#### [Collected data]
——————————

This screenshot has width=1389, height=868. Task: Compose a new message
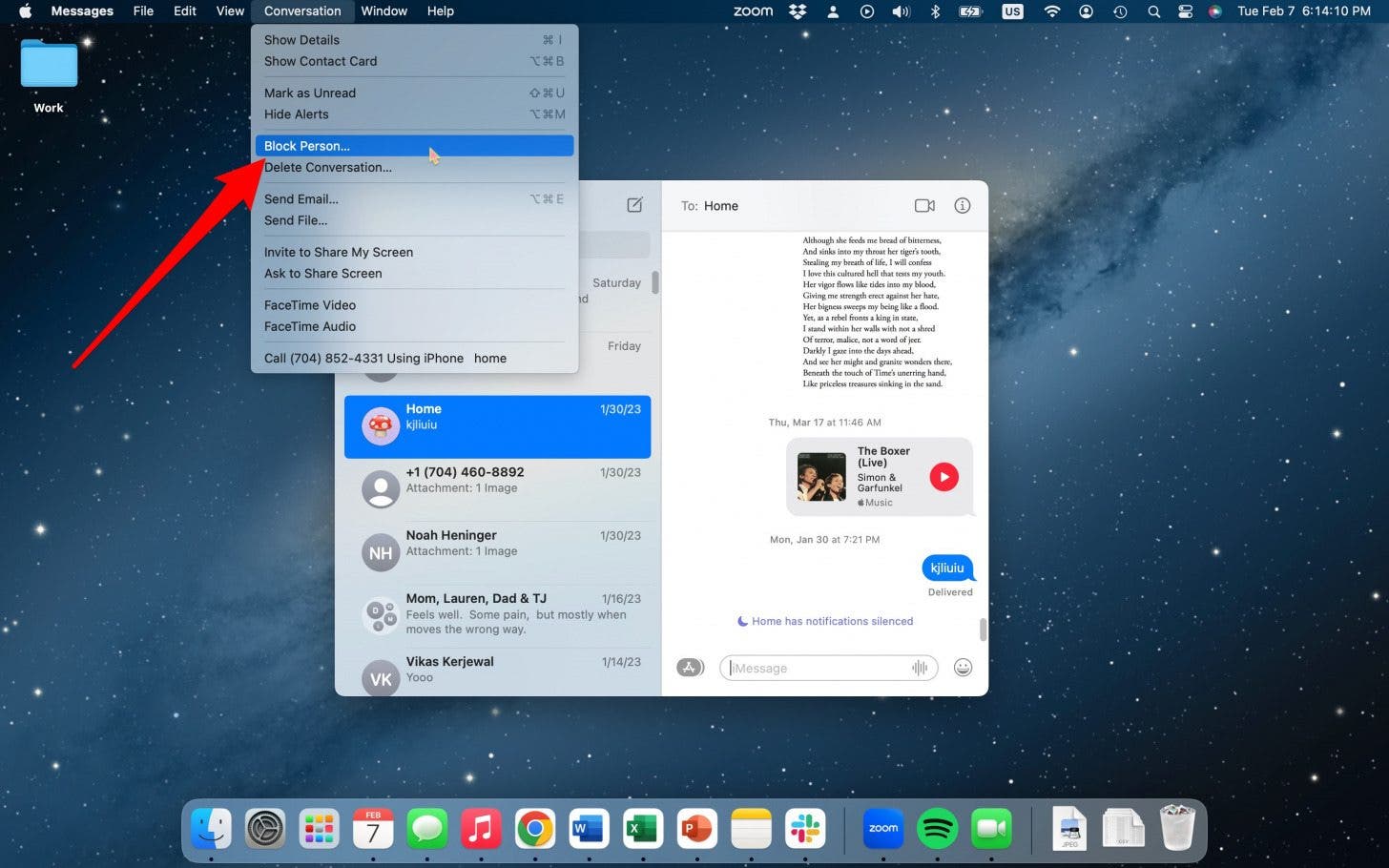[634, 205]
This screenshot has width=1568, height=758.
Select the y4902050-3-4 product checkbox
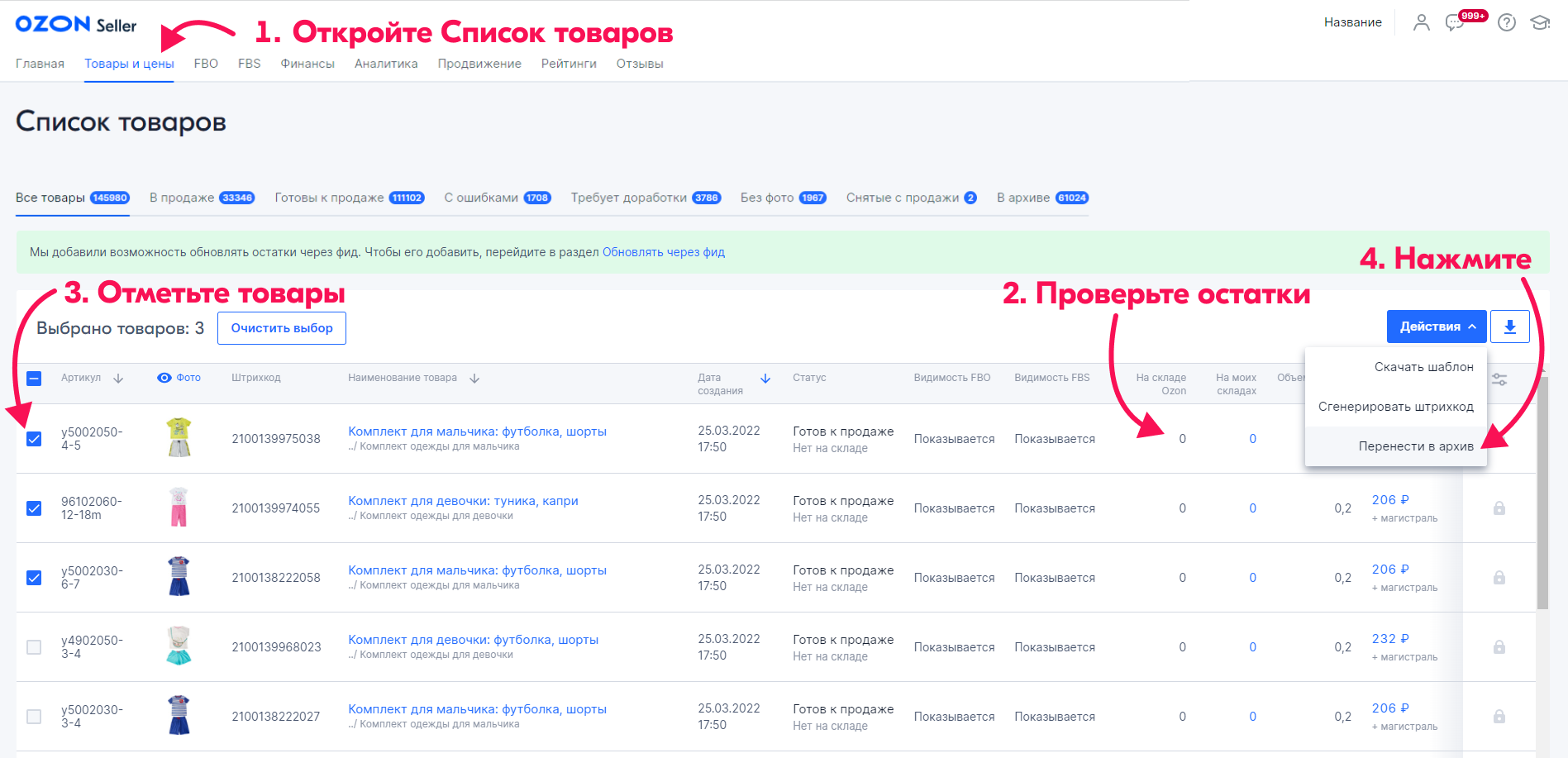(34, 647)
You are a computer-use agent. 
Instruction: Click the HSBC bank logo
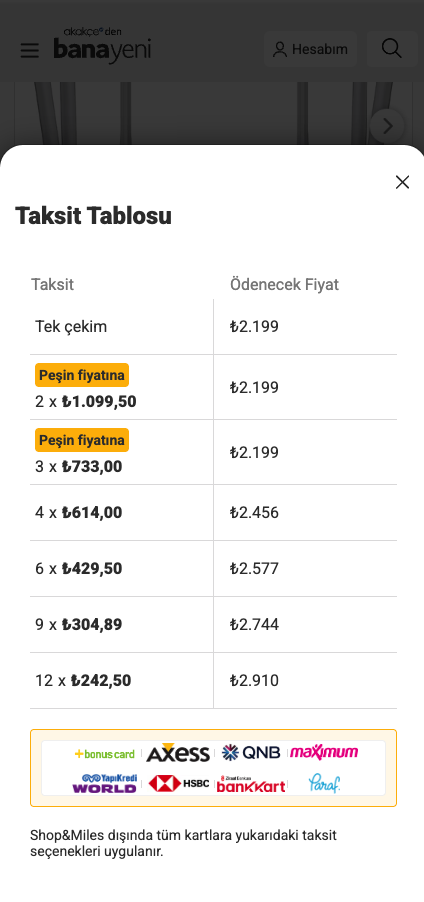tap(178, 783)
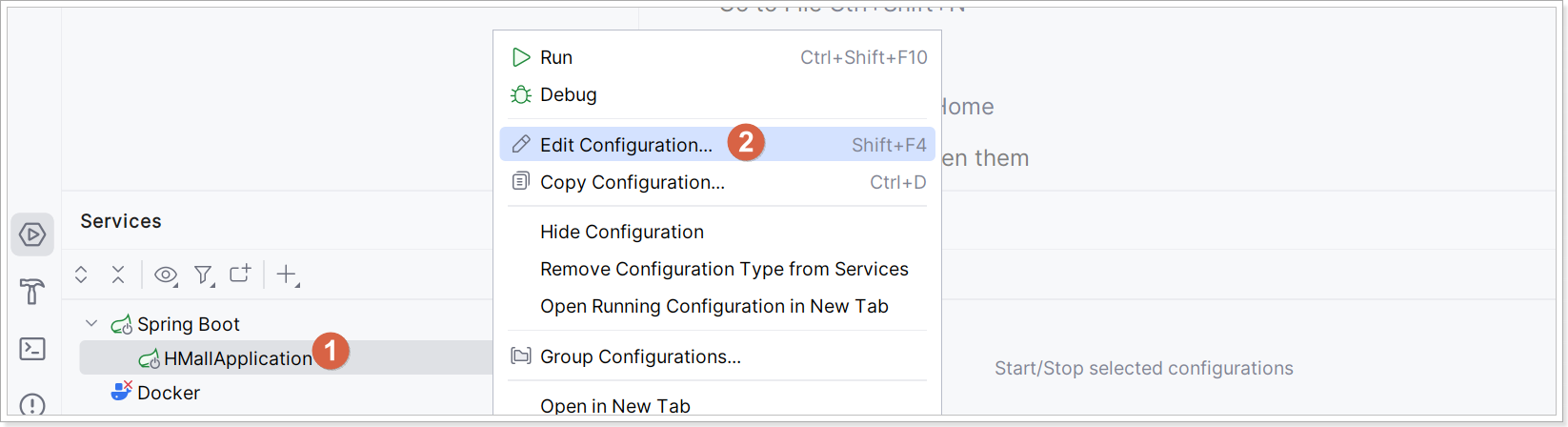Click Expand All in Services toolbar

(x=81, y=274)
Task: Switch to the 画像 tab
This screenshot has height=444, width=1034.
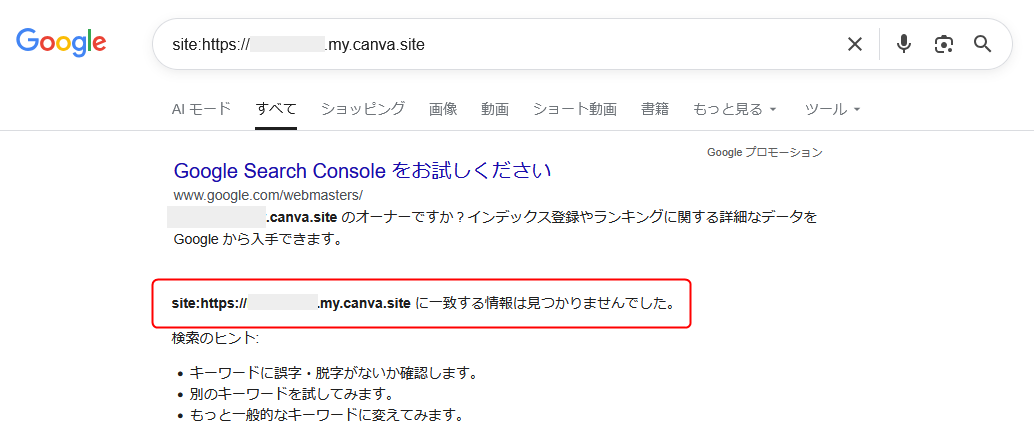Action: 443,109
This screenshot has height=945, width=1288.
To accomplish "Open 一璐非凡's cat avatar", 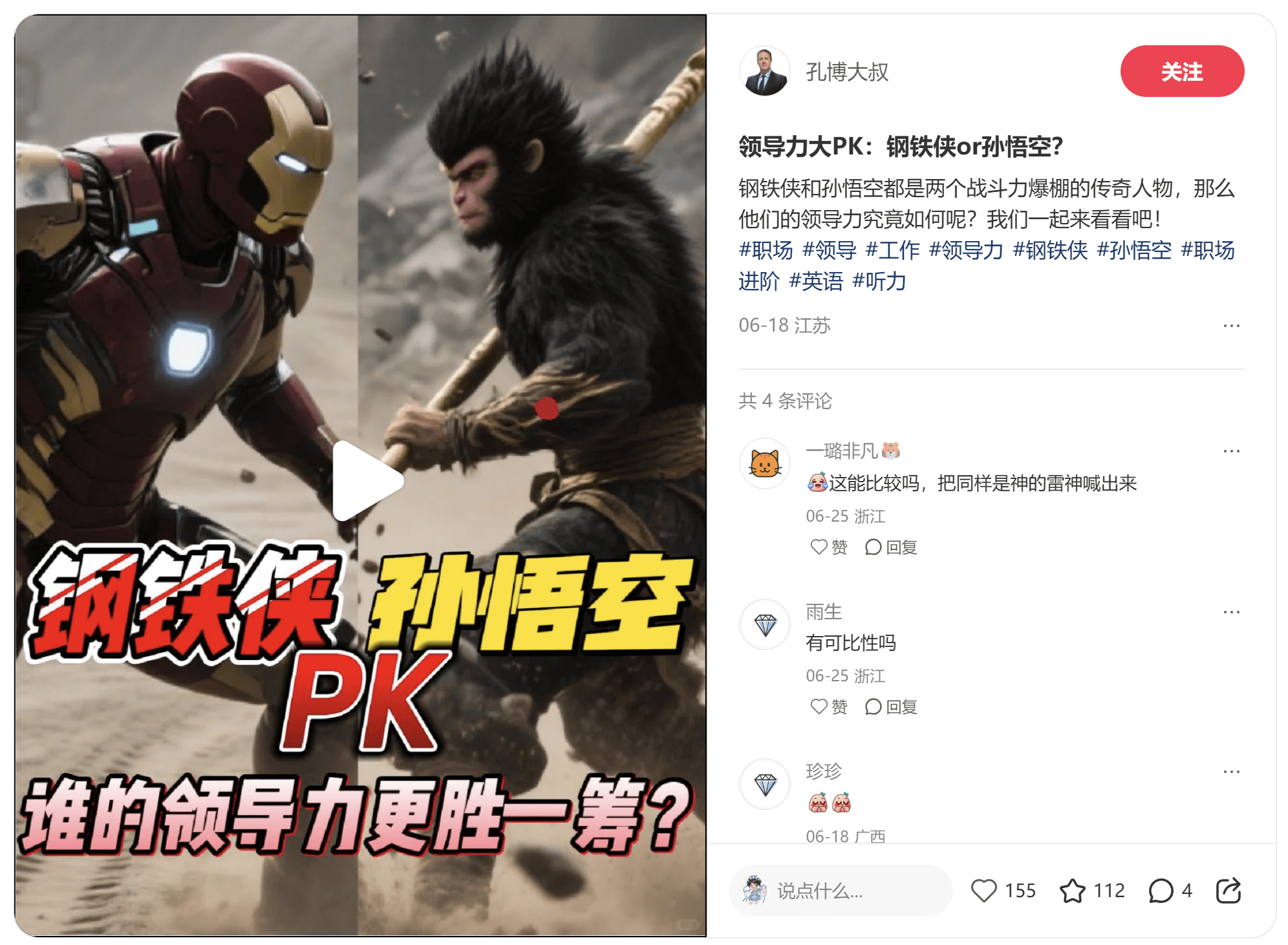I will point(764,463).
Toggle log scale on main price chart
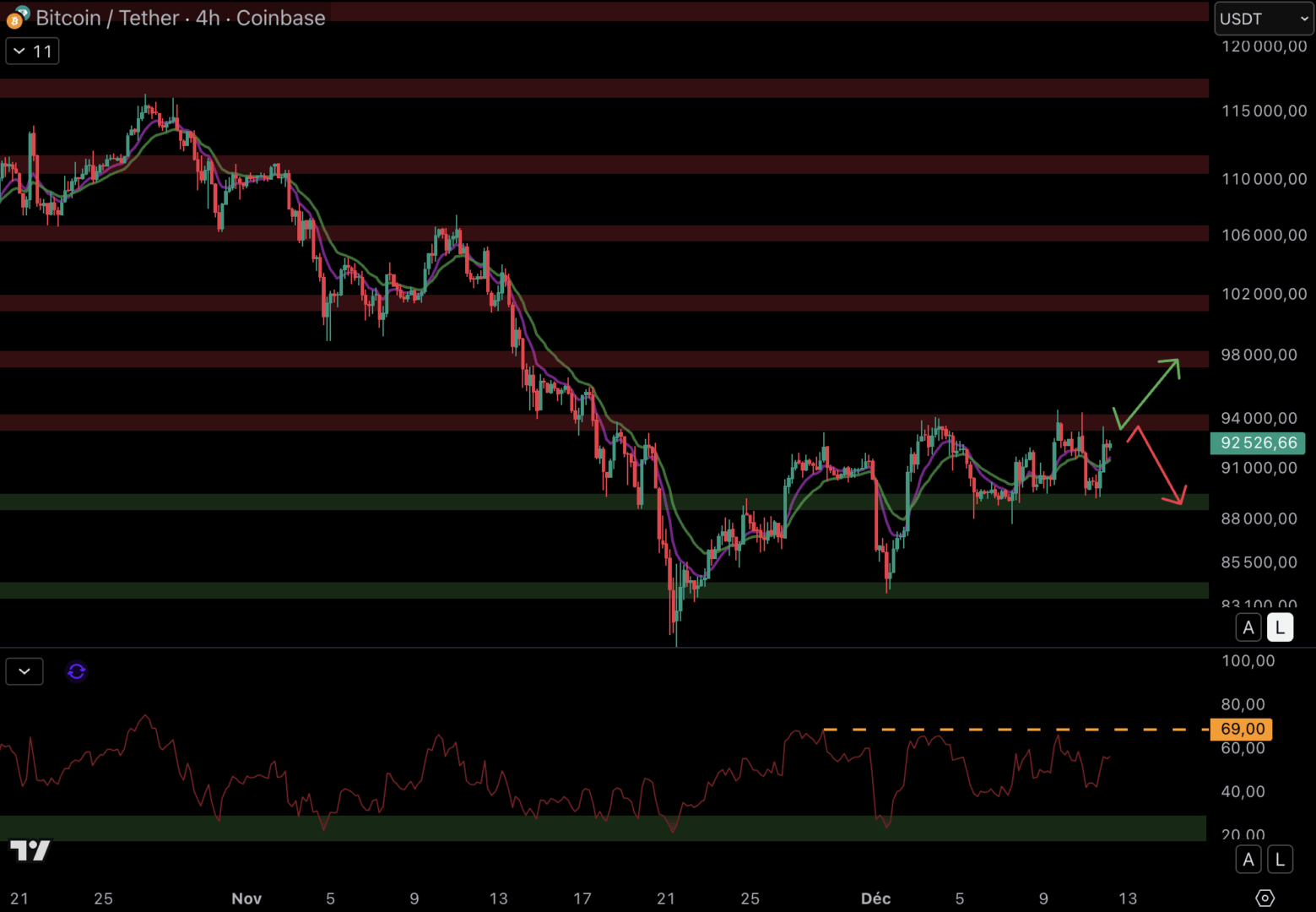The image size is (1316, 912). point(1280,627)
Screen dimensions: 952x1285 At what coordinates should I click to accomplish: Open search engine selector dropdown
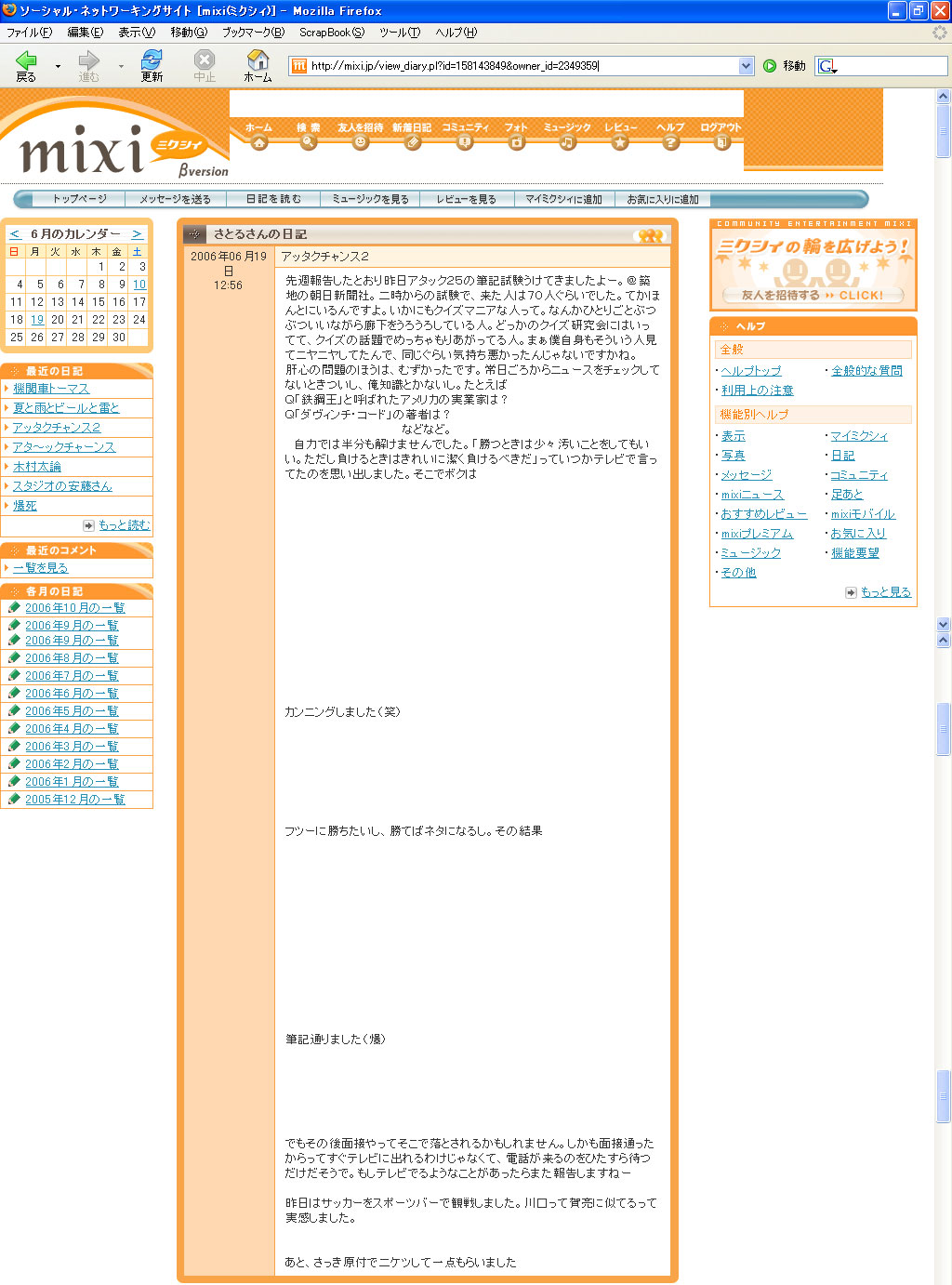click(x=827, y=66)
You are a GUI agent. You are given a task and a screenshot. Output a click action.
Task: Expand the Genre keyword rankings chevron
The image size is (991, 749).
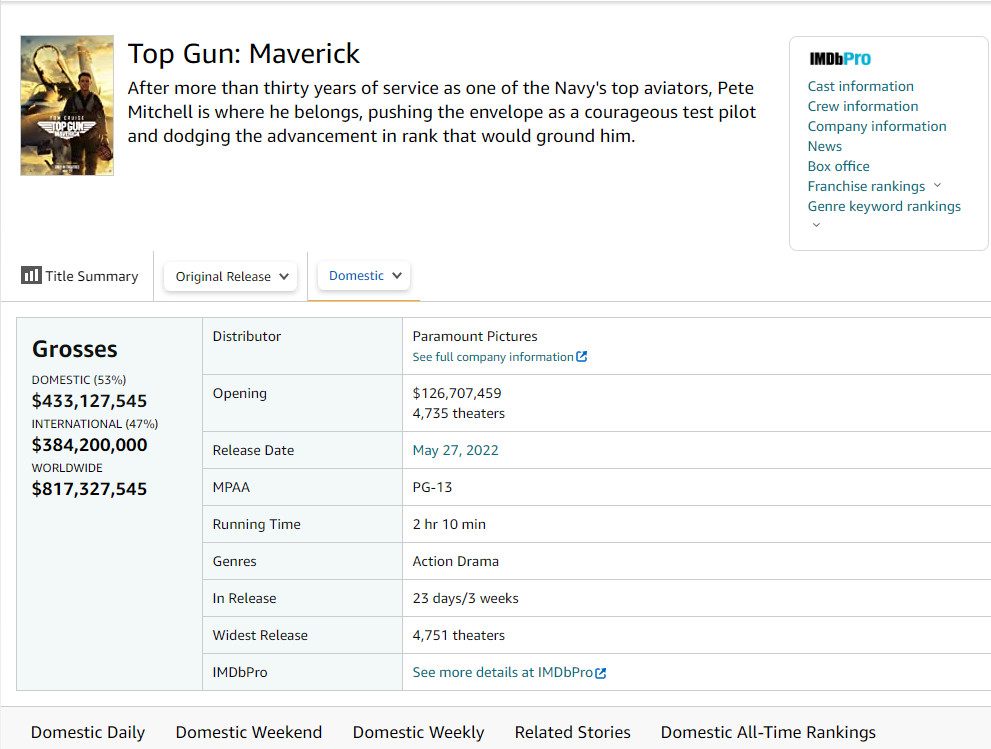point(816,226)
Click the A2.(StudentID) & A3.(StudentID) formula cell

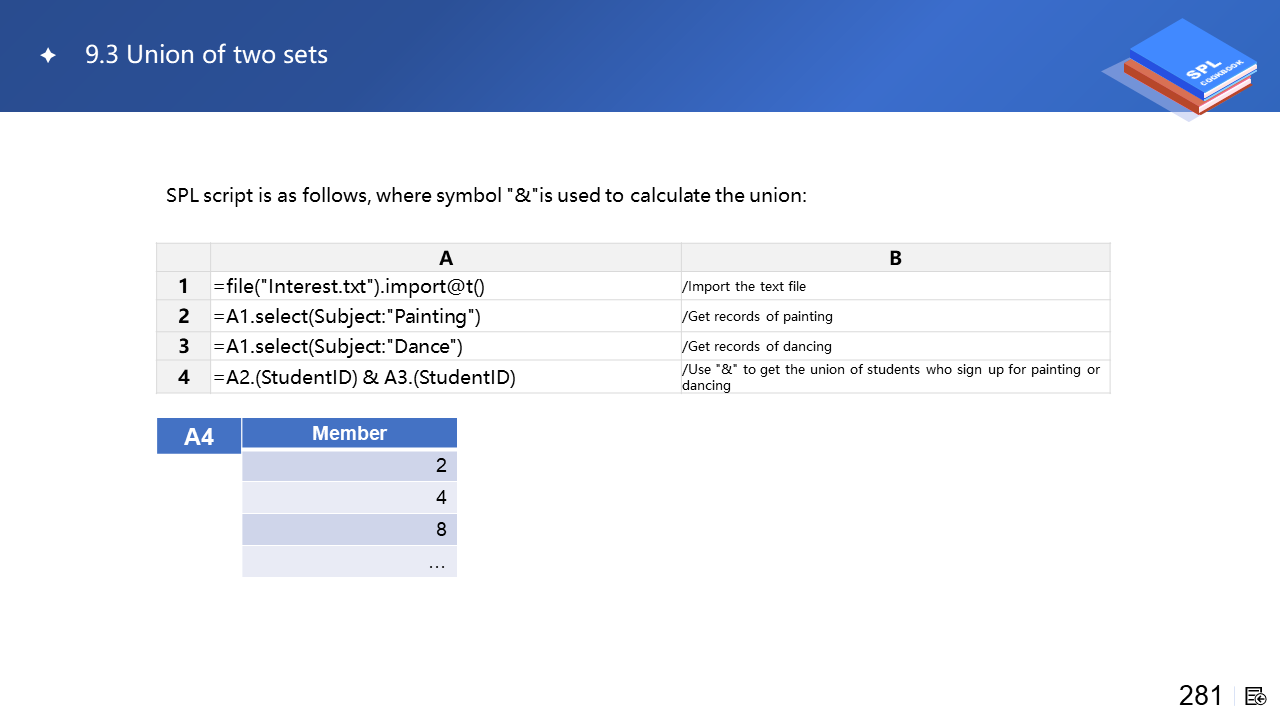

——————————

#### [Brief]
Only the lines from the one containing "You are a GUI" through the final line of the data should be given again, exactly and without pictures.

#### [Exercise result]
You are a GUI agent. You are given a task and a screenshot. Output a click action.
Task: Expand the Genre keyword rankings chevron
The image size is (991, 749).
point(816,226)
Click the A2.(StudentID) & A3.(StudentID) formula cell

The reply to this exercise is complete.